TERZO GENTILUOMO - Verissimo, se mai fu verità

che sia stata dai fatti confermata.

Potete ben giurar d’averlo visto

con gli occhi vostri quello che si dice,

tanto combaciano tutte le prove:

il mantello della regina Ermione,

il suo monile al collo della bimba,

la lettera di Antigono, trovata

accanto a lei, riconosciuta autentica,

siccome scritta di sua propria mano;

l’impronta di maestà della ragazza

che la fa così simile a sua madre,

l’aura di nobiltà che pur traspare

dalla sua attuale condizione,

e tutta un’altra quantità di prove

che la proclamano figlia del re

senza alcun dubbio.
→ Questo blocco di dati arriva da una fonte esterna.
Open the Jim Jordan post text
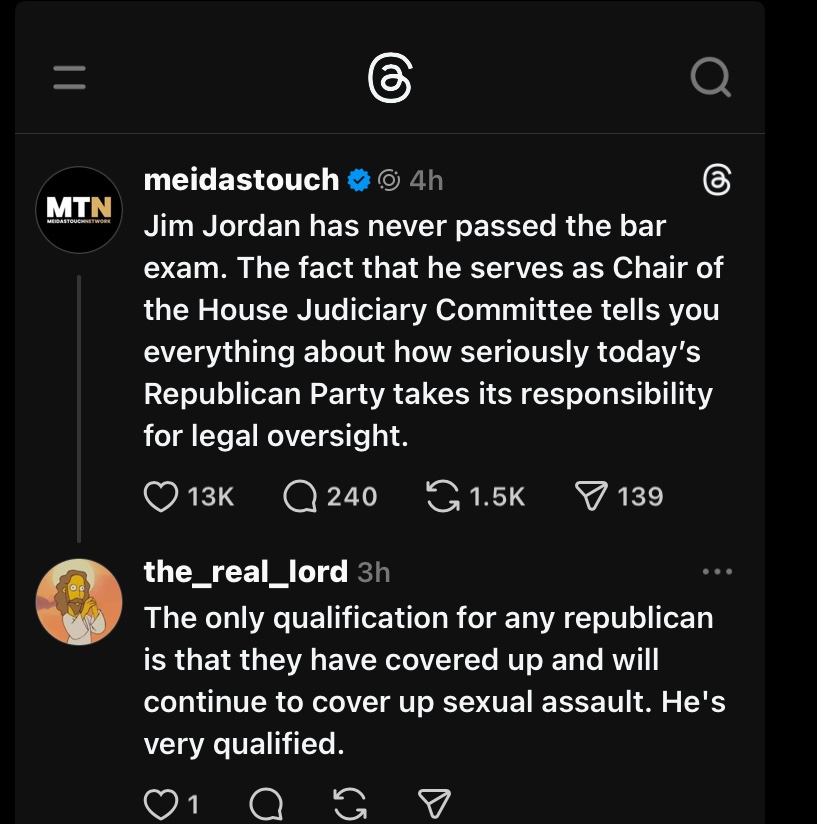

Eravate presente

all’incontro dei due sovrani?

SECONDO GENTILUOMO - Io no.

TERZO GENTILUOMO - Ah, vi siete perduto uno spettacolo

che non si può descrivere a parole:

bisognava vederlo. Avreste visto

due gioie coronarsi una con l’altra

ed in tal modo ed in tal misura

da far sembrare che fosse il dolore

a pianger di doversi congedare

da tutti e due, tanto la lor gioia

s’annegava in un empito di pianto:

occhi levati al cielo, braccia tese,

gesti sì traboccanti di emozione,

che se non fosse stato per le vesti,

nessuno avrebbe detto dai loro visi,

che quelli fossero due re: il nostro,

quasi fuor di sé dall’esultanza

d’aver trovata sua figlia, d’un tratto,

come se d’improvviso quella gioia

si fosse tramutata in una perdita,

“Ah, tua madre, tua madre!” - grida e piange,

ed al Boemia domanda perdono;

poi si rivolge al genero e l’abbraccia,

indi soffoca quasi ancor sua figlia

a forza di abbracciarla forte forte,

mentre ringrazia l’anziano pastore

che se ne sta lì immobile, impalato,

simile a un mascherone di fontana

corroso dal passar delle stagioni

per non so quante dinastie di re.

Ah, veramente, d’un incontro simile

io non avevo mai sentito prima;

ogni racconto che se ne facesse

non può che uscirne zoppo,

e disfarsi nell’atto che lo fai.

SECONDO GENTILUOMO - E, di grazia, di Antigono che è stato?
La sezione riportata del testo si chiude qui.